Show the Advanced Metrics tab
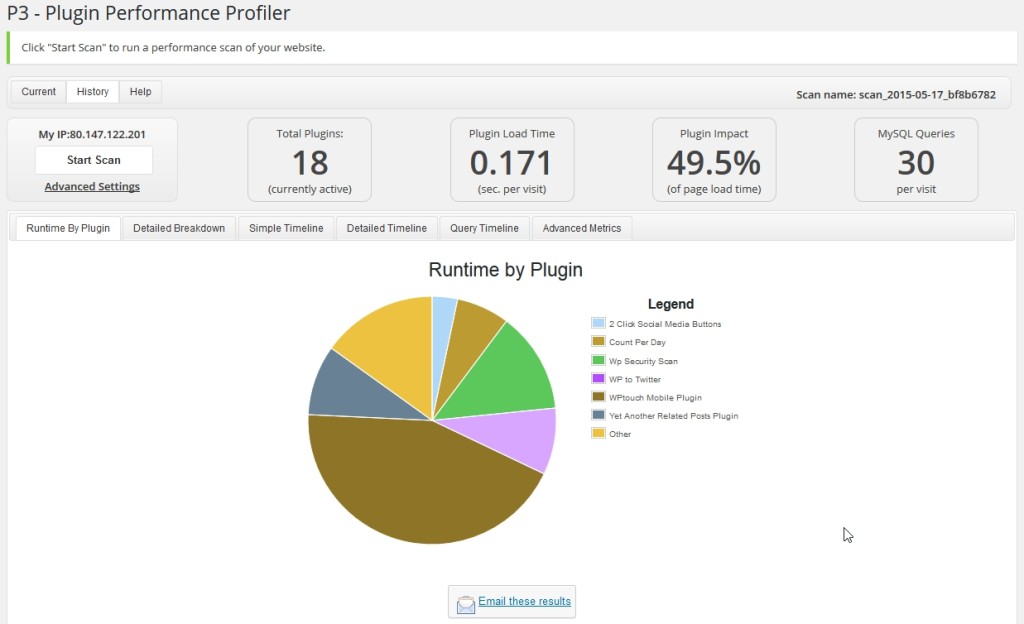Image resolution: width=1024 pixels, height=624 pixels. click(x=582, y=228)
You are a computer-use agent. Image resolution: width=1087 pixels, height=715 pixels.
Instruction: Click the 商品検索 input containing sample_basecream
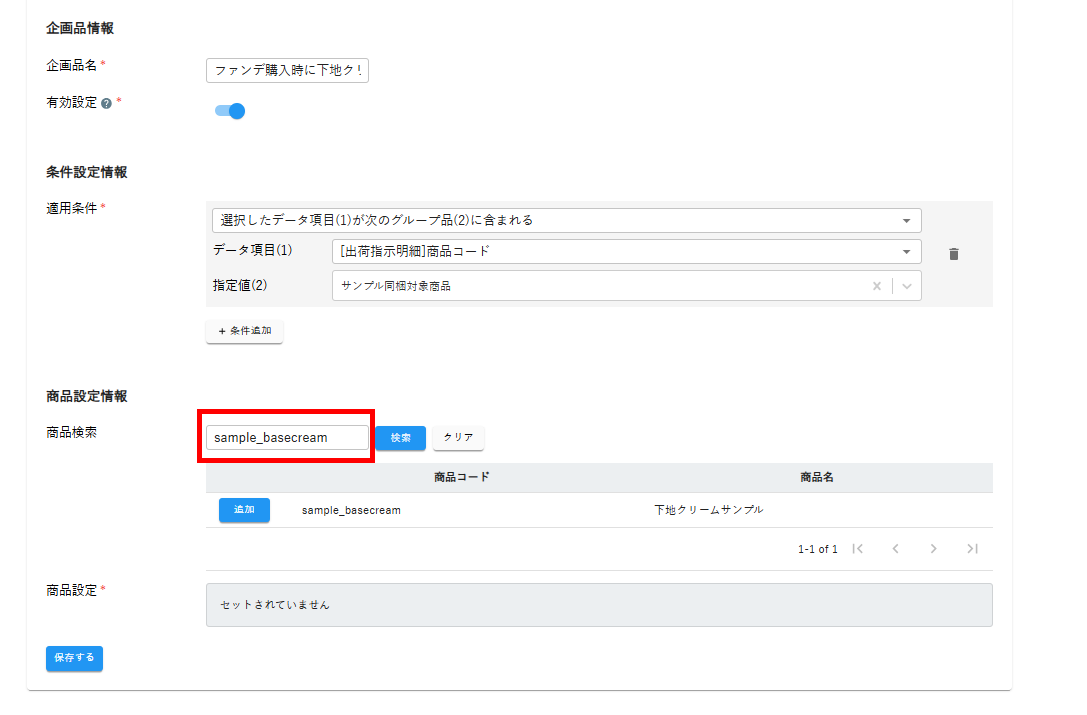coord(287,438)
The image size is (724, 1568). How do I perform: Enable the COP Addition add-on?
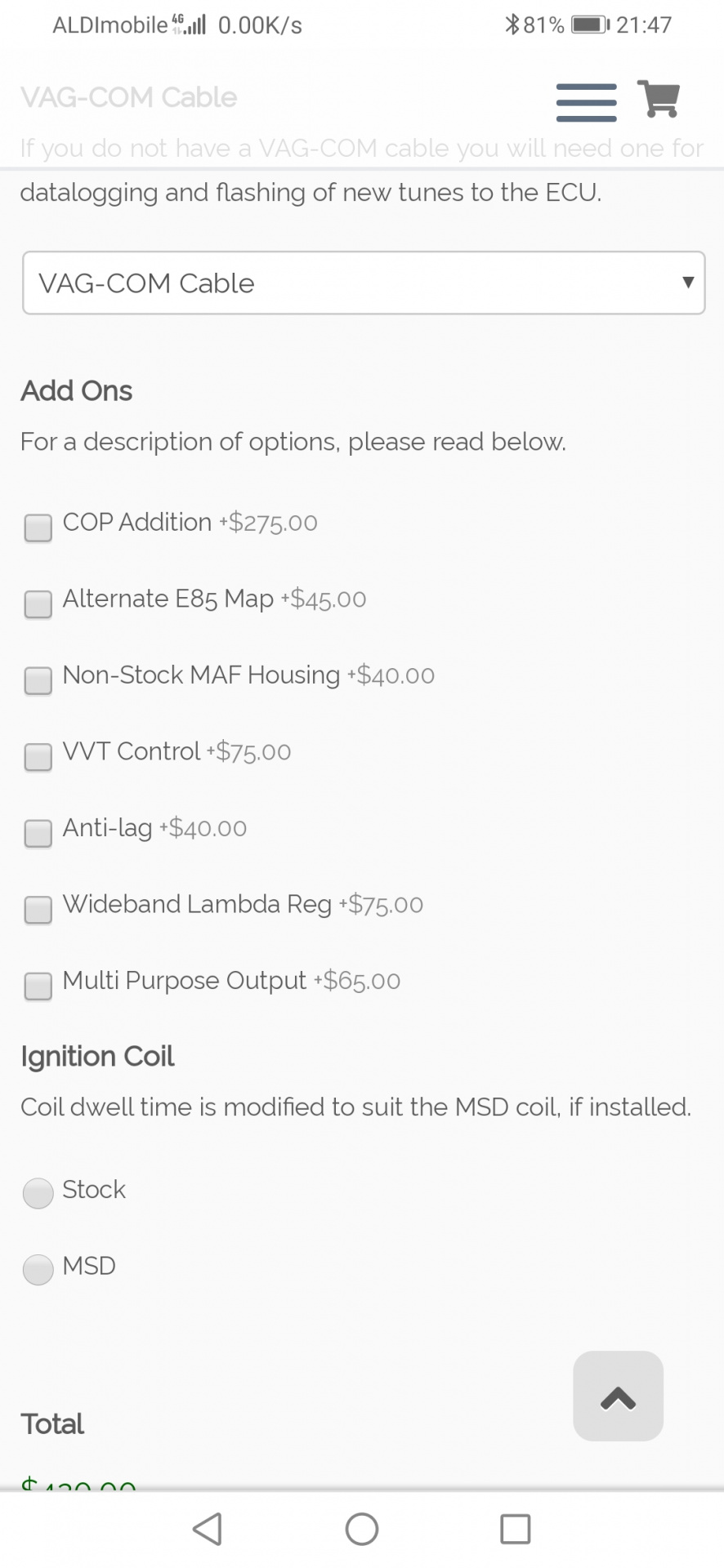[38, 528]
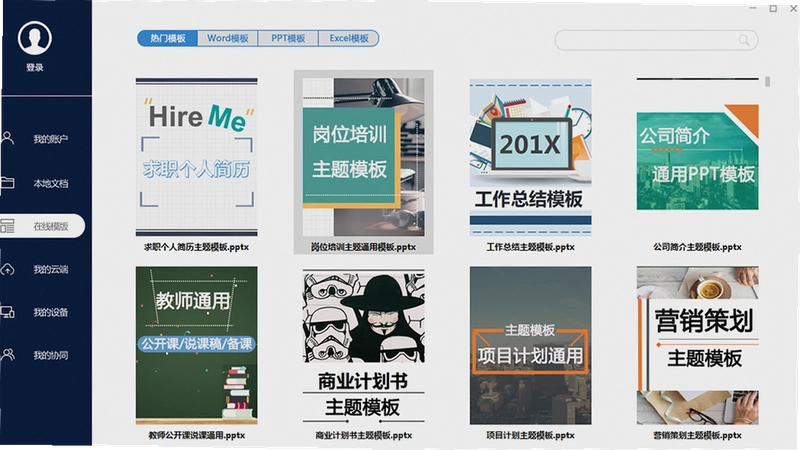Open the 商业计划书主题模板 thumbnail
800x450 pixels.
pos(363,346)
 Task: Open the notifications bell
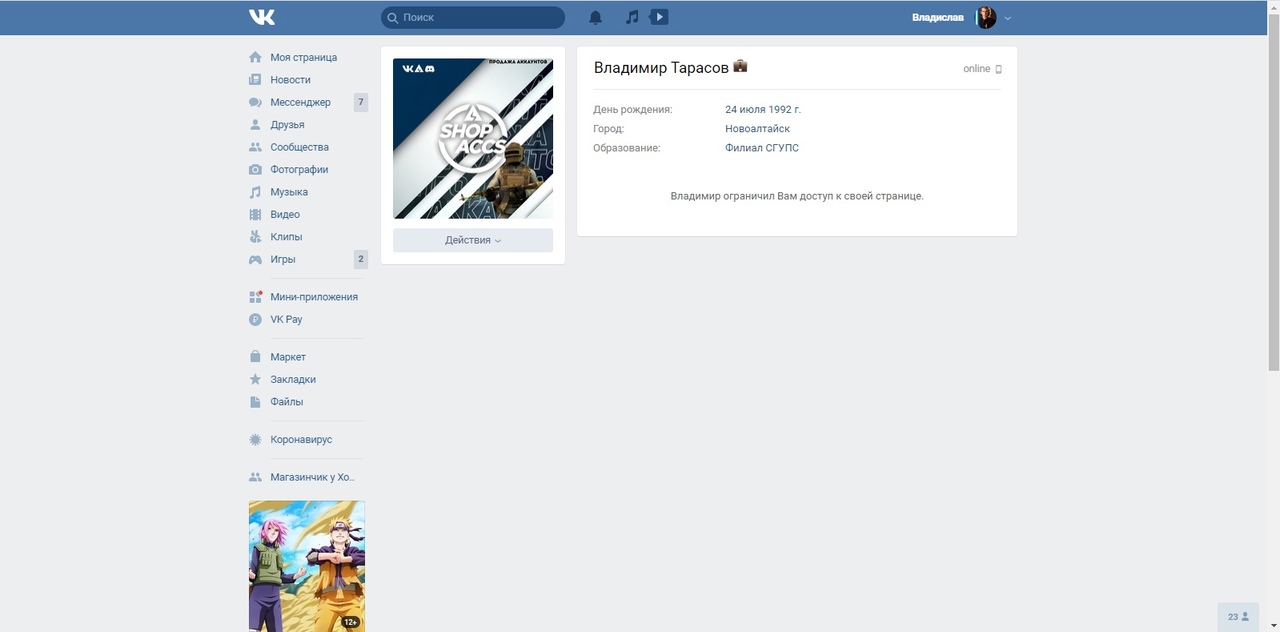pos(596,17)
________
# How to complete this task
Everything in the listing above except the pictures should be duplicated exactly.

# Result
Show the Advanced Metrics tab
Image resolution: width=1024 pixels, height=624 pixels. click(x=582, y=228)
You are a computer-use agent. Image resolution: width=1087 pixels, height=715 pixels.
Instruction: Click the 商品検索 input containing sample_basecream
coord(287,438)
The image size is (724, 1568). How do I perform: Enable the COP Addition add-on?
[38, 528]
Open the 商业计划书主题模板 thumbnail
800x450 pixels.
pos(363,346)
 Task: Open the notifications bell
pos(596,17)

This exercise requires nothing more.